What else has been happening? ……
My city genes kicked in today. It was amazing, and a bit scary, to watch. I was driving and stopped at the end of my lane, getting ready to go on the main road. I saw a car coming but there was ‘space’ for me so I zipped out. As soon as I’d done it I realized I was city driving! There were no other cars on the road. I didn’t need to rush into a space! Wow. City driving is in my genes. I told my daughter and her roommate the story and they both laughed right away – yes, that was city driving!
On the 2nd Sunday of the month a priest comes from Campbell River to offer a service. I attended last Sunday and agreed to offer an Easter celebration if anyone was interested. One person was most eager so it might be the two of us. She plays flute and harp so will provide some special music for us. I hear word spreading around the island that something is happening, so maybe a few others will join us. One person said they’d bring flowers and someone else said, “Will there be food?” Sounds like Easter is happening this year.
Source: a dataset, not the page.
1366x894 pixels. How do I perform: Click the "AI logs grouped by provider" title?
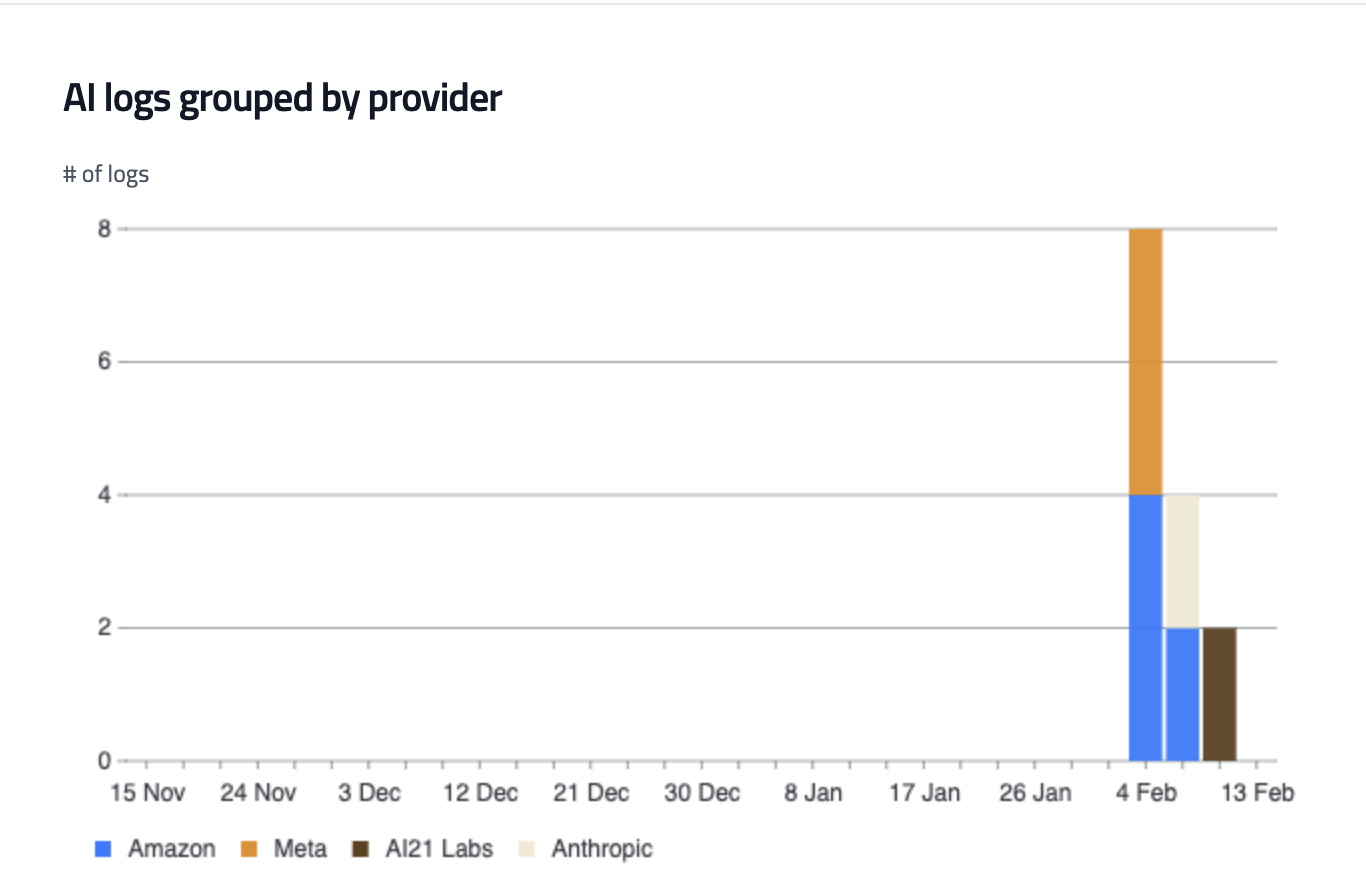pyautogui.click(x=282, y=98)
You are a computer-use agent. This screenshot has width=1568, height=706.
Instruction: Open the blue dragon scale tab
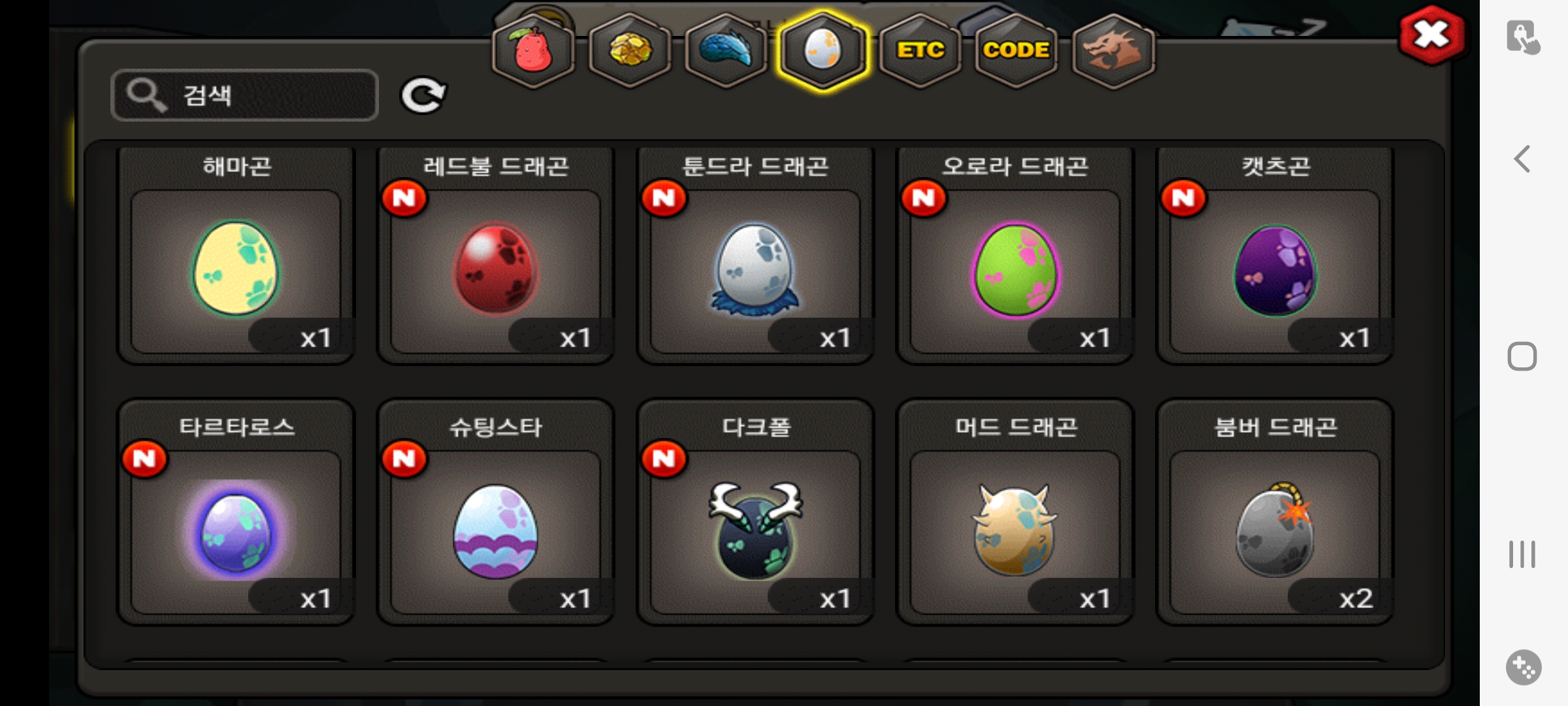(x=726, y=51)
But it is so different from being in a city. For Holy Week, there are no services, no meditation times, no special music, nothing for Good Friday. We’ll jump from Palm Sunday to Easter. How can we do that? But I realize that for many people who attend Easter all over the world, they come just for that one day and it’s the norm, but it’s not what I’m used to. For Holy Week, it’s Jesus and me. We’re going through the week together. We’ve cleaned the temple, taught those who would listen, wept over the people, smelled the oil and received the anointing, felt the resistance of many and the receptivity of some. It’s just the two of us. And maybe that’s okay. Keep my eyes on him, not the dressing that we, as church, put on the week. It’s difficult, the pull to the familiar rituals and prayers is there, in my genes like city driving! But there are other ways to live, slower, more spacious ways and just being with Jesus is okay.